Pictures aside, copy exactly each line from the one that holds "A propos (982, 59)" through the last line of the records below.
INPUT START
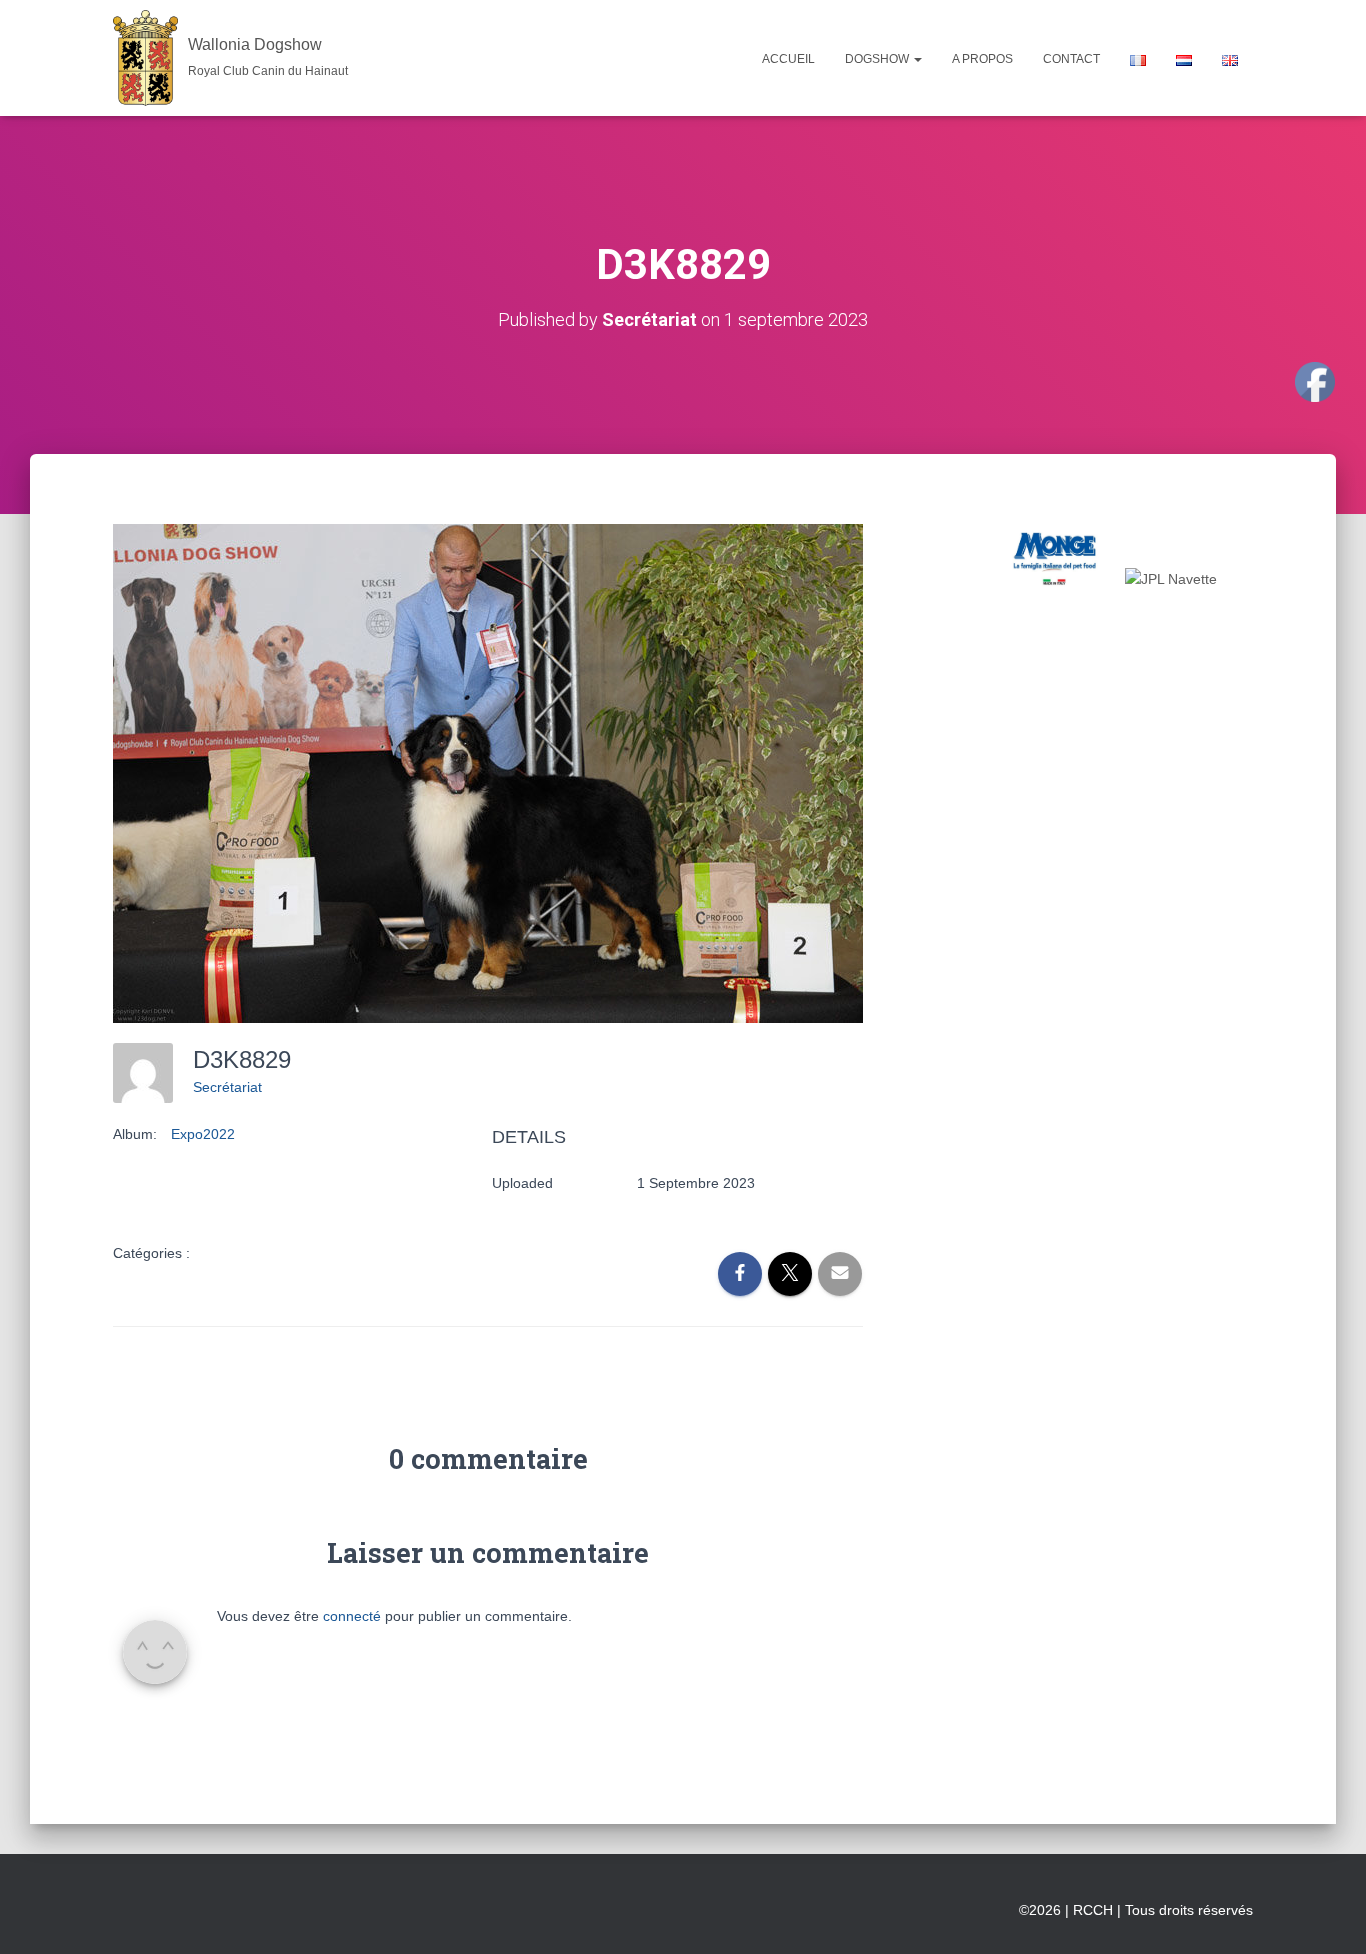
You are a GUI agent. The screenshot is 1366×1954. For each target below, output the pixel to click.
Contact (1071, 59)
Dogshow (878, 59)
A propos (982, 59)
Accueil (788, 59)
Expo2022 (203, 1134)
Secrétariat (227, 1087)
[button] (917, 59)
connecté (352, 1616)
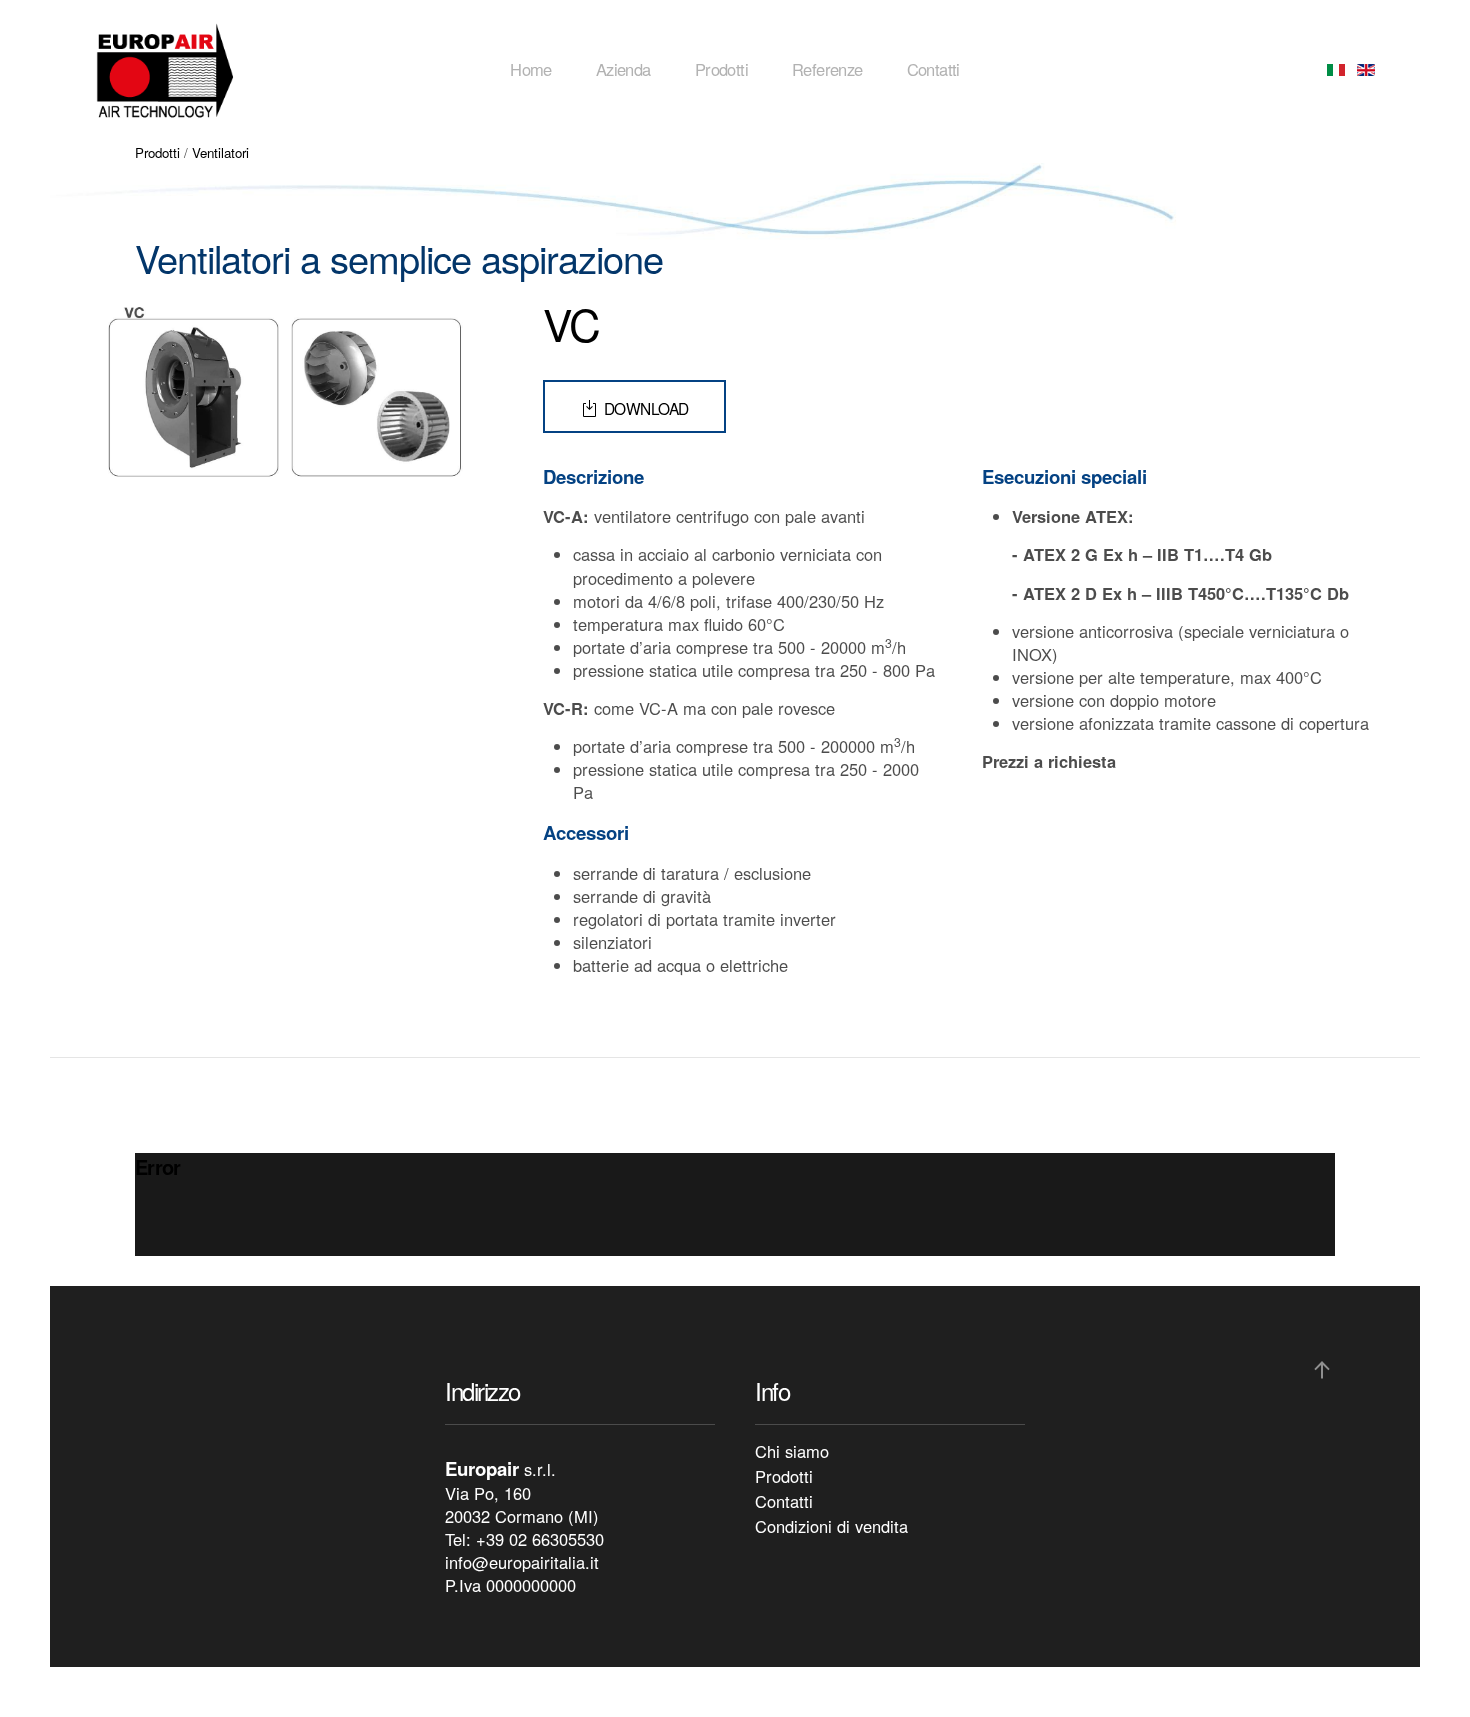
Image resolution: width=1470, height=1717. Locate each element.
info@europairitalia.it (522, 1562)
INPUT END
*WRITTEN RESPONSE*
A propos (982, 59)
Accueil (788, 59)
Expo2022 (203, 1134)
Secrétariat (227, 1087)
[button] (917, 59)
connecté (352, 1616)
Image resolution: width=1470, height=1717. Locate each element.
info@europairitalia.it (522, 1562)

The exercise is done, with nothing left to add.